He moved to Paris with a French Government Scholarship (1966–70). He prepared and defended a thesis on Sri Aurobindo at Sorbonne. Later he served as a lecturer on Indian civilization and philosophy, producer of several radio features on Indian culture and music for Radio France, and he was also freelancing as a journalist for the Indian and French press. His next thesis for Doctorat d'Etat (Ph.D.), was supervised by Raymond Aron in University Paris IV, on the pre-Gandhi a phase of India's freedom fight. His thesis discussed this movement from 1893 to 1918 and its spiritual roots.

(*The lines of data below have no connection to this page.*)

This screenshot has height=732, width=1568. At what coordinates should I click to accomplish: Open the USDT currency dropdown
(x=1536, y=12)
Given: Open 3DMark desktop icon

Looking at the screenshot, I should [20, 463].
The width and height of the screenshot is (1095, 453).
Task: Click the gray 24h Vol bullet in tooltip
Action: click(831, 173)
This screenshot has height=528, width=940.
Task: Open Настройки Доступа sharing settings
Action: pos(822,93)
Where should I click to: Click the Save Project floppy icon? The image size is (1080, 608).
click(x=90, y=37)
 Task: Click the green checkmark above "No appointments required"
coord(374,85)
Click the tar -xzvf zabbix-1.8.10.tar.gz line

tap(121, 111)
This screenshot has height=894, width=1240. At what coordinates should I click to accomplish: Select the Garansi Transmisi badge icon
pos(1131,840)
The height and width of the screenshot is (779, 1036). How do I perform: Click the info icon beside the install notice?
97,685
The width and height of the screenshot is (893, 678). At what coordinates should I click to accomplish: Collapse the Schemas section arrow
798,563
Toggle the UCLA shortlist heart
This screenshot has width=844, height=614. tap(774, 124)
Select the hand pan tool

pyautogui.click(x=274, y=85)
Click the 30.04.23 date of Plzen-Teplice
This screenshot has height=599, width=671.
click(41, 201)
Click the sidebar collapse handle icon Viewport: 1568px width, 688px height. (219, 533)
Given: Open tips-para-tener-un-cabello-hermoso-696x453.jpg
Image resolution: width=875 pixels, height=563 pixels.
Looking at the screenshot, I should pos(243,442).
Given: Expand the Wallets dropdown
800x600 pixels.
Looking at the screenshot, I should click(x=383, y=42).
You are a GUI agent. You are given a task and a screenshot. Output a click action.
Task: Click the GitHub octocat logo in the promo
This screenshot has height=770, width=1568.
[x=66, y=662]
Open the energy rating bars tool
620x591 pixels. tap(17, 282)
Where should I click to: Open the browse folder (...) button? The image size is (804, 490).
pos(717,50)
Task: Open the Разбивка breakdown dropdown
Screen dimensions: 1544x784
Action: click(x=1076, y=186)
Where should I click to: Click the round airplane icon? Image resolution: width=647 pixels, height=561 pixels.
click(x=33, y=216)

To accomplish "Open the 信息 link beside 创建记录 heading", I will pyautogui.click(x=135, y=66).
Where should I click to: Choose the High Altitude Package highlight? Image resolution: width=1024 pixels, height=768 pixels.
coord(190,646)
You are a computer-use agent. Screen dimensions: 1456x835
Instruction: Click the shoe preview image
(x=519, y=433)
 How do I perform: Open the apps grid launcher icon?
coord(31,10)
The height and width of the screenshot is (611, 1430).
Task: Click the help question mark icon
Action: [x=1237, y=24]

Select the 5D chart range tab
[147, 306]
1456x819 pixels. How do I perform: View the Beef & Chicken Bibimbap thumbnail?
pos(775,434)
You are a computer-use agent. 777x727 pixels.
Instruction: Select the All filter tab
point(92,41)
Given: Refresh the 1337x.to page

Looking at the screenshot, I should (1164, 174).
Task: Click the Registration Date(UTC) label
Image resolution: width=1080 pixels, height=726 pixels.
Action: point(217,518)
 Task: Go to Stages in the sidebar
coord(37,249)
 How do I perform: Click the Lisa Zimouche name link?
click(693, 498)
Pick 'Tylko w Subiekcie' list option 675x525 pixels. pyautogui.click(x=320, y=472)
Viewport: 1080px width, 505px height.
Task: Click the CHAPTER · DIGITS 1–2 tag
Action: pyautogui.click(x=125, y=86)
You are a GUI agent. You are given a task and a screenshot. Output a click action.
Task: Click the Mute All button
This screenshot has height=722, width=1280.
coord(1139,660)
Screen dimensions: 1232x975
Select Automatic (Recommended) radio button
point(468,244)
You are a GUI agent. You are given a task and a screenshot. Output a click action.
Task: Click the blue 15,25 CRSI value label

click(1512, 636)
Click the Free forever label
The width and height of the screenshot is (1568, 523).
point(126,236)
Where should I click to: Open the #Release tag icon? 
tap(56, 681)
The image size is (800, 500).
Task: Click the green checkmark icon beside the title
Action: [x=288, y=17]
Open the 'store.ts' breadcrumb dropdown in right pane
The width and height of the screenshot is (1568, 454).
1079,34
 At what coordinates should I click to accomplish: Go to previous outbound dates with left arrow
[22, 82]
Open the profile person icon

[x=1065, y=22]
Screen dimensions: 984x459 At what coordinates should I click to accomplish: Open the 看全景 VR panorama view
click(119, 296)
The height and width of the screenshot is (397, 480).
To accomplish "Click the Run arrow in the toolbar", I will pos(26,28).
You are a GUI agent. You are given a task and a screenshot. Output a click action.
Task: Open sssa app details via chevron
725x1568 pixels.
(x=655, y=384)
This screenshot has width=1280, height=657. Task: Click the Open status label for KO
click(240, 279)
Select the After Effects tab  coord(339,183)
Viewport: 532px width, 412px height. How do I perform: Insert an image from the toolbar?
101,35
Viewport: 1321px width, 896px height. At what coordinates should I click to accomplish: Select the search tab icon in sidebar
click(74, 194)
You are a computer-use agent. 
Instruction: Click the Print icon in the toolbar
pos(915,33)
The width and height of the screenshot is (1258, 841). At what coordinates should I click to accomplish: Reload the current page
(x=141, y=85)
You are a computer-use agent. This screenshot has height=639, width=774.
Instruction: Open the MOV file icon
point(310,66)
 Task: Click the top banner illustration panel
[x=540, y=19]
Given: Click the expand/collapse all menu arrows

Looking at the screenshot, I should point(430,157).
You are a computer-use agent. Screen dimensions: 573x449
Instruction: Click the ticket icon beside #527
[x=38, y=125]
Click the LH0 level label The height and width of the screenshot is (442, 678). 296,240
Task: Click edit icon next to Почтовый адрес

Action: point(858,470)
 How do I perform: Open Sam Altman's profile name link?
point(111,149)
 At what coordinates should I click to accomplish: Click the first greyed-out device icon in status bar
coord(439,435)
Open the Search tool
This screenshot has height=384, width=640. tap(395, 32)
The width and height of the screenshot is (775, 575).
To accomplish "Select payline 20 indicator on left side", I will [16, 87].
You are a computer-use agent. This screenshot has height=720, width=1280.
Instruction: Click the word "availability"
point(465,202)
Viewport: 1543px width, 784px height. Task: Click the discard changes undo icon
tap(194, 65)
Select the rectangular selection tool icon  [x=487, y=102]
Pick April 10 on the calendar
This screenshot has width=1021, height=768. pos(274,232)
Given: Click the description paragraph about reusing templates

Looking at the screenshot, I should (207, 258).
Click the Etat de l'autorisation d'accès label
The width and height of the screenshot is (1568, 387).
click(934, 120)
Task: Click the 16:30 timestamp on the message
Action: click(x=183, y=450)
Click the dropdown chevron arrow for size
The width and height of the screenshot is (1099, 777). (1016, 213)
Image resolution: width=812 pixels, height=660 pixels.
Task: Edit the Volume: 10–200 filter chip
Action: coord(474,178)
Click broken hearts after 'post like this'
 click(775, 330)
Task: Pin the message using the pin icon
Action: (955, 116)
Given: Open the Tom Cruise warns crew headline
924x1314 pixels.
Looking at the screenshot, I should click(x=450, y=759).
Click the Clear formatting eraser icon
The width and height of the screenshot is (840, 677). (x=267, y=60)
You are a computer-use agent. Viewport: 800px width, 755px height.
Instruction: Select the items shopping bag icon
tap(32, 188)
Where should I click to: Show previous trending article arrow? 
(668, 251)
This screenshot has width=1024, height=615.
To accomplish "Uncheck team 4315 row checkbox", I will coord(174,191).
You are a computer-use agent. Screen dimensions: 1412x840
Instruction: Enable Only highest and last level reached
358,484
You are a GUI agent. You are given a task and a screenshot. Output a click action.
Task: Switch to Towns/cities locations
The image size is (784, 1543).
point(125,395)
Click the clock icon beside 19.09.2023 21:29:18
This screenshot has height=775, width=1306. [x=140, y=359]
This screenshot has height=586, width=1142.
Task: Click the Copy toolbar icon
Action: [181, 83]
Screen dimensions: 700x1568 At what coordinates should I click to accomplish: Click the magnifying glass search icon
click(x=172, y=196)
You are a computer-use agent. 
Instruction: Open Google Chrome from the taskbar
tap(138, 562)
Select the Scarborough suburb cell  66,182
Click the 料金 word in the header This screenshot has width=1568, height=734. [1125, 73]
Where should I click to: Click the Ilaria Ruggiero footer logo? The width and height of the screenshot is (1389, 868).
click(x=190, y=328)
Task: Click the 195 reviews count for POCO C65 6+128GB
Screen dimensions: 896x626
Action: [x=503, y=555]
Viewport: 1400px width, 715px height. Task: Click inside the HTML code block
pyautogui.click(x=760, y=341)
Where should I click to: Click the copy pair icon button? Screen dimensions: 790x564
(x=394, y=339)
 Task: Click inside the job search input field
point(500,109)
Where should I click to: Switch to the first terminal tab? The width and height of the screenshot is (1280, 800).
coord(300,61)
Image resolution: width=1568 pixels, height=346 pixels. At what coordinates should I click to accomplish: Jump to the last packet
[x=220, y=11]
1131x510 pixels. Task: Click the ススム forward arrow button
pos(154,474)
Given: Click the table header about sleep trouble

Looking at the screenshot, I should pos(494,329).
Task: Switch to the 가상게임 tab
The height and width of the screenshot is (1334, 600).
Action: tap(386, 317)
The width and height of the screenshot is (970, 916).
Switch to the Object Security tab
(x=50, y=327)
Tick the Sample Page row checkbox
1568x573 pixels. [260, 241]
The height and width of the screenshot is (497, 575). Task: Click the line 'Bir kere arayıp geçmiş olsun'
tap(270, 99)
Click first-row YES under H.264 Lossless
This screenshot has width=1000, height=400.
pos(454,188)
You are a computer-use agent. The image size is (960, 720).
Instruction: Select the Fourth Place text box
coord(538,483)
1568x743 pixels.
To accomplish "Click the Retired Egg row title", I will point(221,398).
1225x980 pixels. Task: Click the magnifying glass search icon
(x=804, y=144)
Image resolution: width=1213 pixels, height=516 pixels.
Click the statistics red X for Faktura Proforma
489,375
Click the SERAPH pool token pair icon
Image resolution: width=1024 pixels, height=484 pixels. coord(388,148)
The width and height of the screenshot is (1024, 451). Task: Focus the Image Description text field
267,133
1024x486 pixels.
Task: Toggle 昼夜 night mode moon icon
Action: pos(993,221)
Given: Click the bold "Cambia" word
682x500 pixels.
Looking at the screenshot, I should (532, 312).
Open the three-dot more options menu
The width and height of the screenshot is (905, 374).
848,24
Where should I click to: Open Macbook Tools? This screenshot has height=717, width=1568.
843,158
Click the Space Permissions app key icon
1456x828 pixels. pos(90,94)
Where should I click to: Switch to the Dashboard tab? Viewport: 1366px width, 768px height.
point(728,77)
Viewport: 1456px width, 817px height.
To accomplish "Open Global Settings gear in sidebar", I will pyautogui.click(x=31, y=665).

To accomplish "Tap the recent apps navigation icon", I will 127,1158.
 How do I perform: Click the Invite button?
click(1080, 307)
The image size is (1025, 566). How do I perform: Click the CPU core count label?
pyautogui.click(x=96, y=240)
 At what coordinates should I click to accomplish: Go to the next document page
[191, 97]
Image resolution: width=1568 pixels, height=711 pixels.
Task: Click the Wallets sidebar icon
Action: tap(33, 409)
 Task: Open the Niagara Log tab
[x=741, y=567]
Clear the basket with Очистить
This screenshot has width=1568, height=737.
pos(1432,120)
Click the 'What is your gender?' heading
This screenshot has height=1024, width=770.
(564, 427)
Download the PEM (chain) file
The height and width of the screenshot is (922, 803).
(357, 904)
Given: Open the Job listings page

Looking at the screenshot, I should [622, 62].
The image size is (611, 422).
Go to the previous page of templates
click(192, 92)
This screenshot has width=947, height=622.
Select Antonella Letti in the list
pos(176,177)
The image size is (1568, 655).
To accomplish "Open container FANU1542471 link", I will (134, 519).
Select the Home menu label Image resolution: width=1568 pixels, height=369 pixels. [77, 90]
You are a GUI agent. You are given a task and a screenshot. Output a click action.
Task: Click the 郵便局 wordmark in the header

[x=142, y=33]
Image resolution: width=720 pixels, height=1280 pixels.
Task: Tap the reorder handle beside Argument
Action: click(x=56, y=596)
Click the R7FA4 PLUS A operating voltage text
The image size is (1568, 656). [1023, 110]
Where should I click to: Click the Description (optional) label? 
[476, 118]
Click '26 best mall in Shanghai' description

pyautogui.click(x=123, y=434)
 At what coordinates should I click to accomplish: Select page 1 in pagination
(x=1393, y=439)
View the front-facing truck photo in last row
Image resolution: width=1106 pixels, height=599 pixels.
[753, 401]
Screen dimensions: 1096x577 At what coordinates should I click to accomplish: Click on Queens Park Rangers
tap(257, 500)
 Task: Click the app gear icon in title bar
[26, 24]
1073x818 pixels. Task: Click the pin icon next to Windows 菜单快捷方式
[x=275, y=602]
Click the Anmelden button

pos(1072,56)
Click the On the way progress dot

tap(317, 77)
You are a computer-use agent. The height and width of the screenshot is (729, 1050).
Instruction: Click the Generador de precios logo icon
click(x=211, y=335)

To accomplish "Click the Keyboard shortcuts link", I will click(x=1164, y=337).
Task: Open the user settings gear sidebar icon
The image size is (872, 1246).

In 1977, invited by the National Archives of India as a guest of the Historical Records Commission, he presented a paper on Jatindra Nath Mukherjee and the Indo-German Conspiracy in the presence of personalities like Arthur L. Basham and Professor S. Nurul Hasan. Prithwindra's original contribution in this area has been recognized by Professor Amales Tripathi, Bhupendrakumar Datta, Dr. Jadugopal Mukhopadhyay, Dr. M.N. Das (Utkal University),¨Professor A.C. Bose, Samaren Roy, Bhupati Majumdar, Basudha Chakravarty. Quite a few of his papers on the subject have been translated into major Indian languages.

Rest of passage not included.